> _TASK DIRECTIONS_
Continue the prison strip-search passage, writing what comes next after its final sentence.

> _EXTRACT TO READ_
As I stood there, still naked, a trustee came over with a bucket of water and a bar of soap. He told us to soap our behinds as he put on a rubber glove.

The first man in line obeyed him without question; he soaped his arse and bent over. The trustee thrust two or three fingers into the prisoner’s anus.

He pulled his fingers out after a few seconds, rinsed his hand in the bucket and moved on to the next man, and then the next. I was about fifth in line.

When he came to me, the trustee said, ‘Hey you, foreigner. You’re next.’

I told him to fuck off.

The commando calmly walked towards me.

‘What did you say?’

I told him that I was not going to allow anyone to search me internally. I said I didn’t care what they did: nobody was going to put their fingers up my arse. As soon as I opened my mouth I began to panic. I feared I would be raped, or worse.

> _DATA SHOWN_
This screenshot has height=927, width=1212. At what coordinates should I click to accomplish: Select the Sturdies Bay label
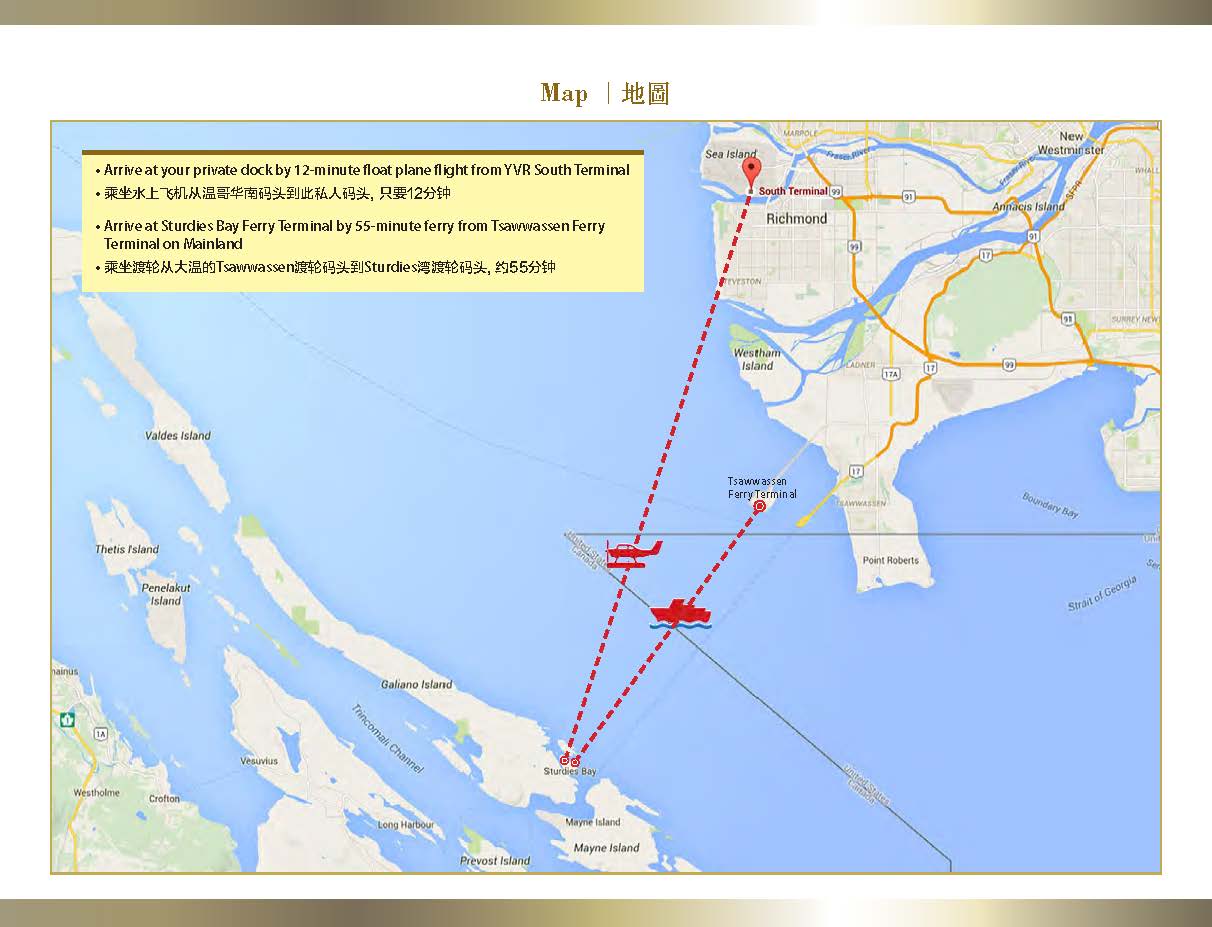[x=569, y=772]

> _REPLY_
Trying desperately to think of a legitimate way of backing down, I pointed out that the trustee had used the same glove on the other prisoners but had only rinsed his hands in water. I said the risk of catching AIDS was more than I was willing to accept.

I told the commando that if he wanted to check my rectum I couldn’t stop him, but asked if he could get a doctor.

I knew the commando would have to beat me for insubordination, but I made up my mind not to make it easy for him. I have moments of bravery, or stupidity, and at that moment I didn’t care if I got beaten or shot dead.

The commando smiled, hit me hard in the stomach, and walked away.

I was surprised and more than a little relieved. The trustee moved on down the line and carried out his revolting instructions. Everyone else obeyed without question, but I managed to escape the internal search.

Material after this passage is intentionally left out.